I used to be all for living alone. In my late teens and twenties it was by far my preferred mode of habitation.

I had a sparsely furnished one-bedroom apartment in Hollywood during the early 80s where I wrote unproduced film scripts and bad poetry while standing up at the IBM selectric typewriter I kept perched on my $39.95 Aaron Brothers drafting table.

When I moved to Santa Fe, New Mexico in ’84, I lived in a furnished guest house by myself for a year before moving into a small apartment whose tables and chairs I bought in one afternoon at the local food and drug superstore.

What I enjoyed best about solitary living was the way everything would always be just as I left it when I went out and came home (except on the days the cleaning lady would come, but then it was even better) and how I could eat whatever I want, whenever I wanted, usually standing over the sink.

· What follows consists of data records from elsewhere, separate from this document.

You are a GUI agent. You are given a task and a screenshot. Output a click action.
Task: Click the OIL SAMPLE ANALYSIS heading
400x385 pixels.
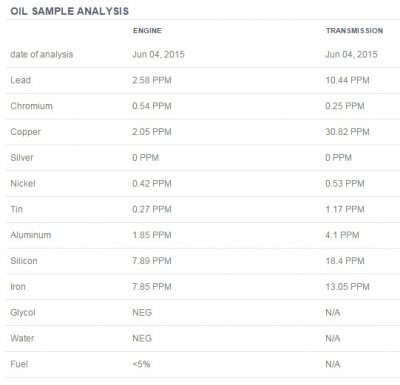pos(69,11)
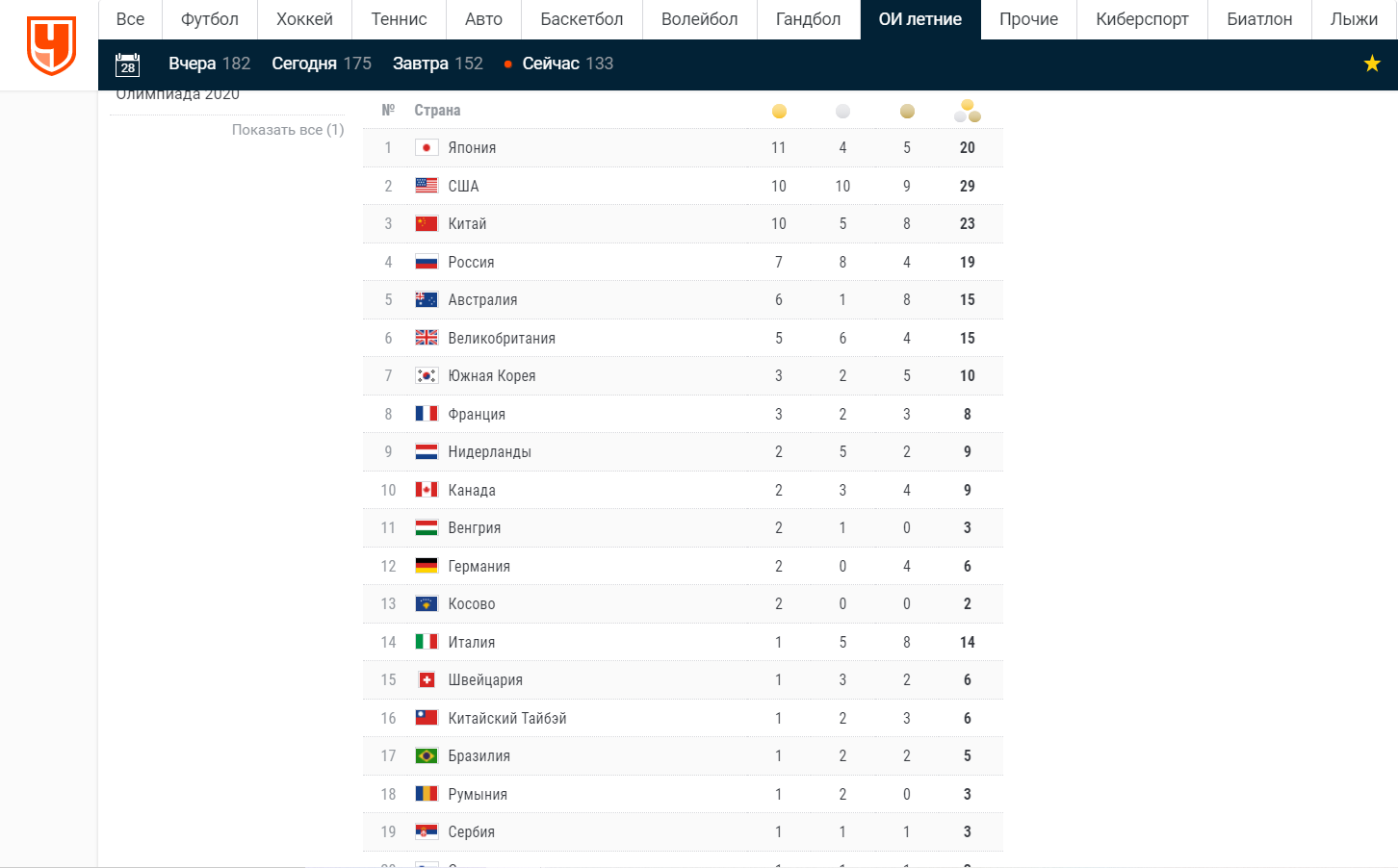Sort by gold medals column icon
The width and height of the screenshot is (1398, 868).
779,112
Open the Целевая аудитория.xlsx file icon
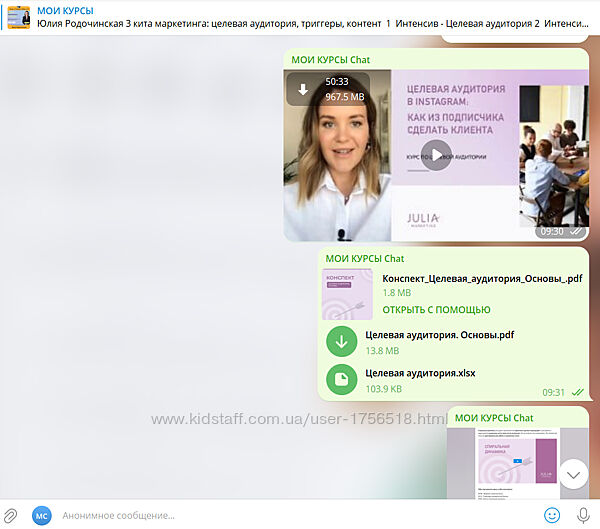The image size is (600, 529). point(342,380)
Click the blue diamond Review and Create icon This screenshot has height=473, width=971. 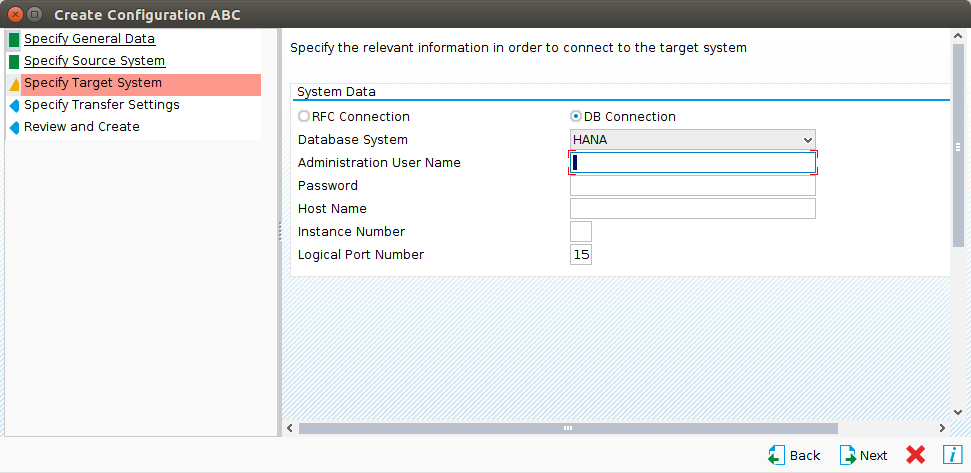click(x=14, y=128)
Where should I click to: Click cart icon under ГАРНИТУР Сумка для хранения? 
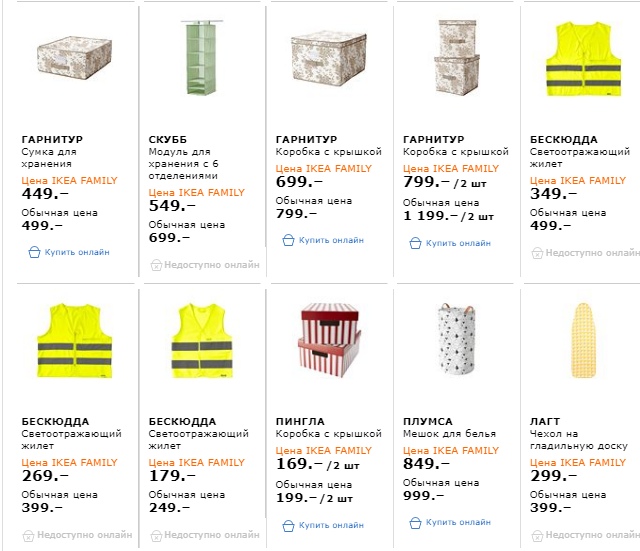tap(34, 252)
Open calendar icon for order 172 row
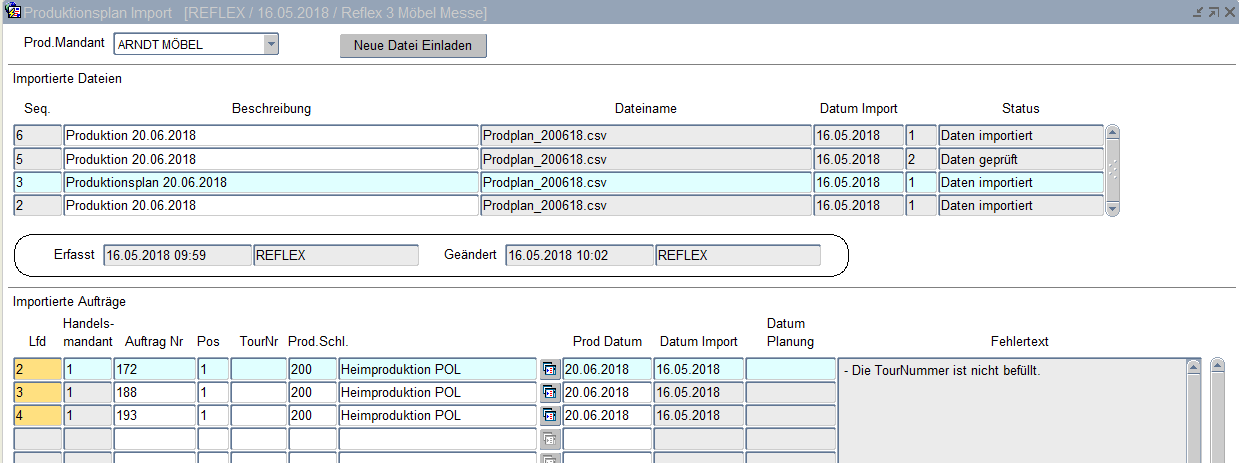The height and width of the screenshot is (463, 1239). 549,370
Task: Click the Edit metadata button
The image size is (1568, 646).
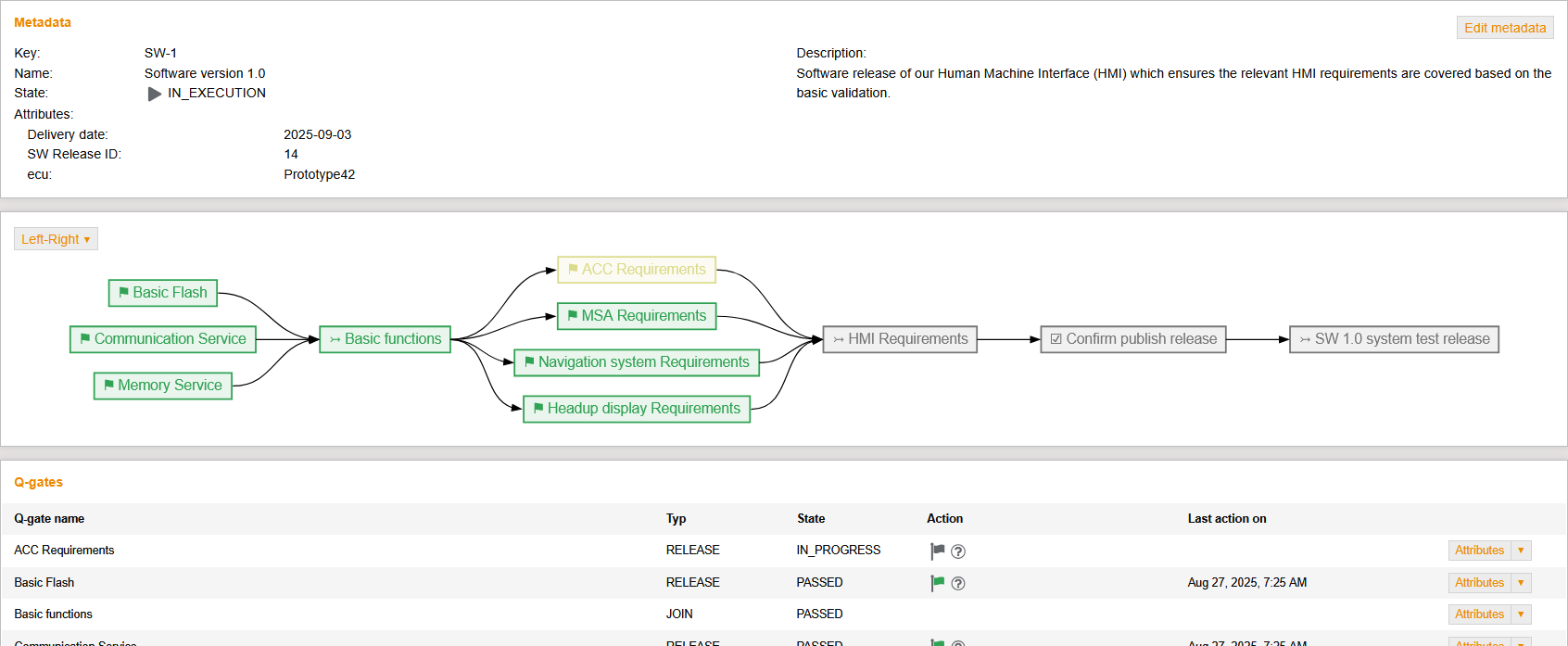Action: pyautogui.click(x=1504, y=28)
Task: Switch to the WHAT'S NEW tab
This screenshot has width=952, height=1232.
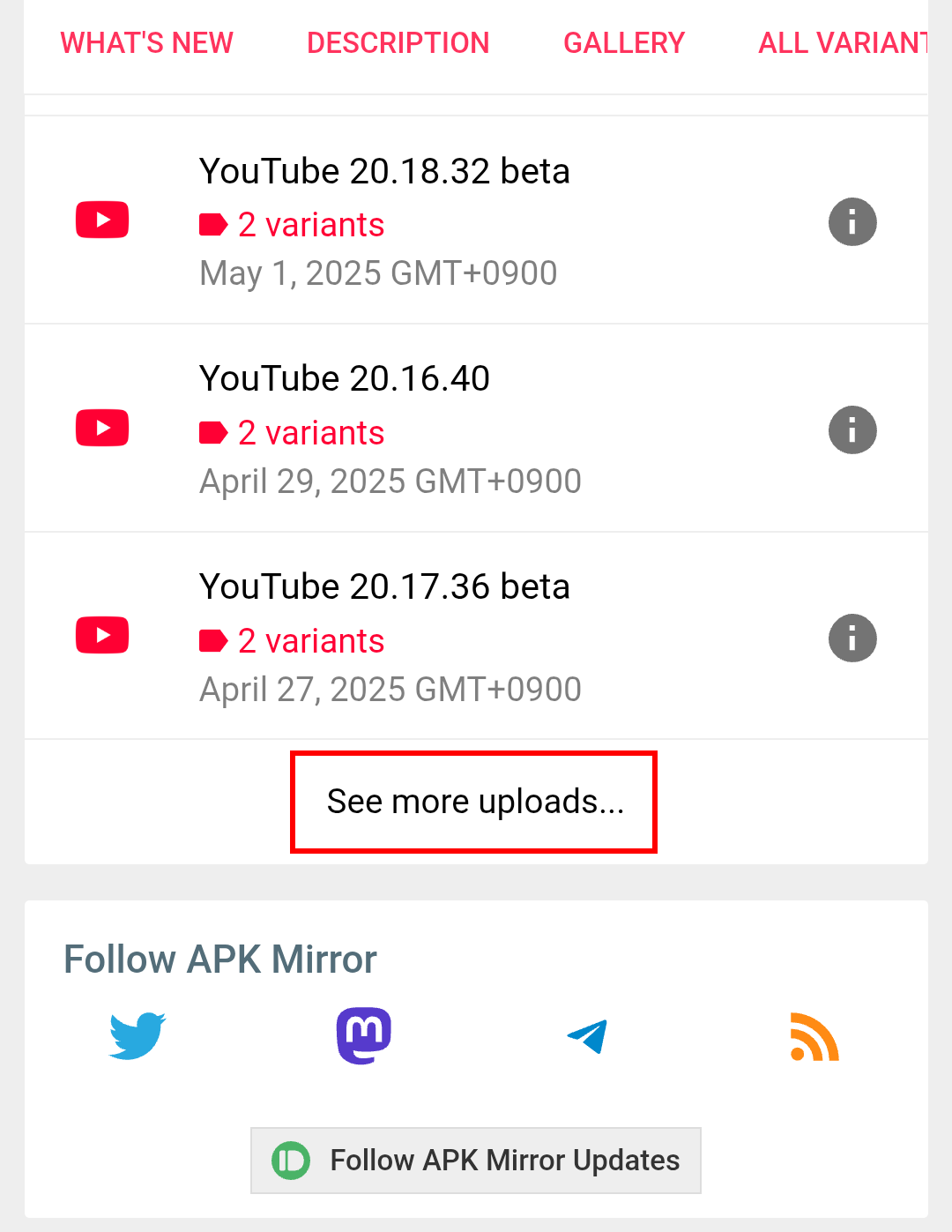Action: tap(146, 42)
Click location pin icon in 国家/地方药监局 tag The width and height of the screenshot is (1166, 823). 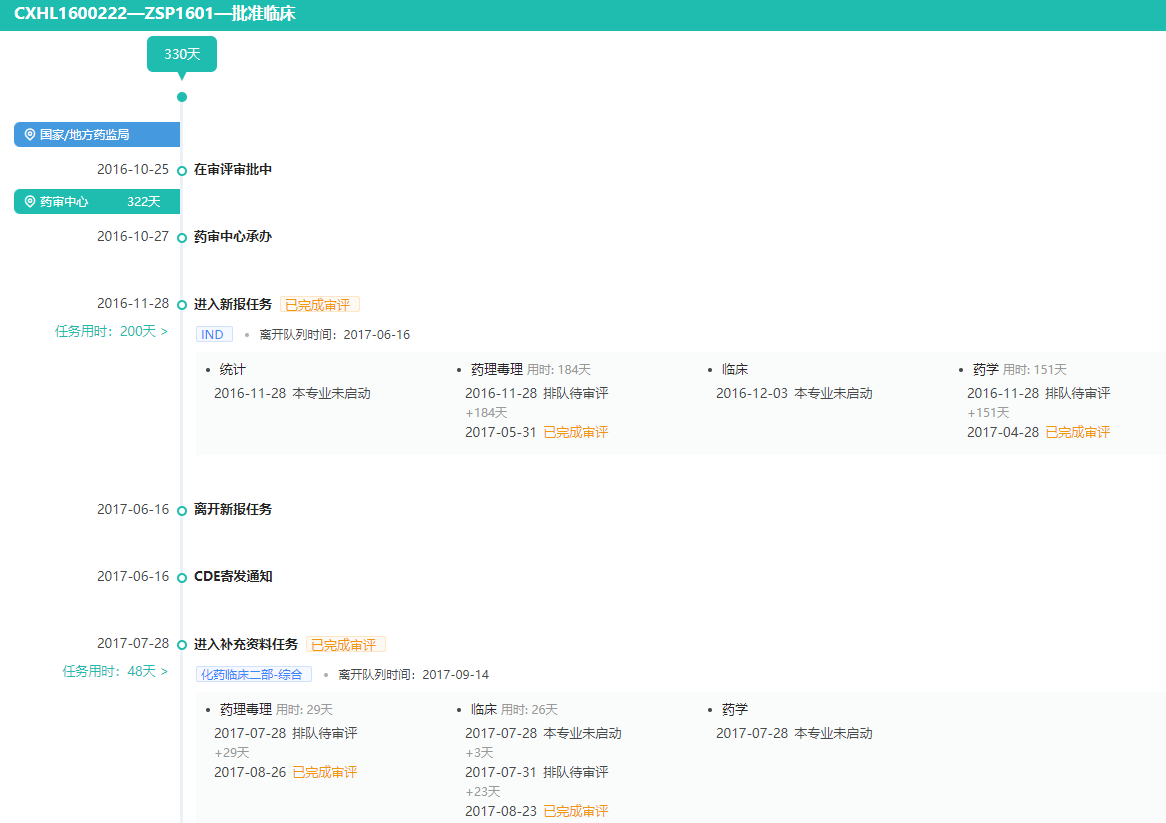(x=30, y=135)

The comedian Larry Miller used to do a bit about living alone and how strange ideas would start to seem normal, like, “Hmm…I wonder how I’d look if I shaved my entire body,” and while it never quite came to that for me, it was interesting to see which of the social norms and niceties you’d be apt to abandon when no one was around to see; the bathroom door, for instance, becomes fairly redundant, as does washing out one’s coffee cup after each use.

Good times.

But now, I’m having a little taste of the solo life with Mimi and Jen gone ahead to the Midwest since Saturday, and I’ll be damned if it isn’t all sad and lonesome at home alone. Sure, it’s nice that the only pair of shoes I ever have to pick up are my own, but I miss the pitter-patter of their owners’ feet way more.

Eating over the sink is still cool, but just not enough.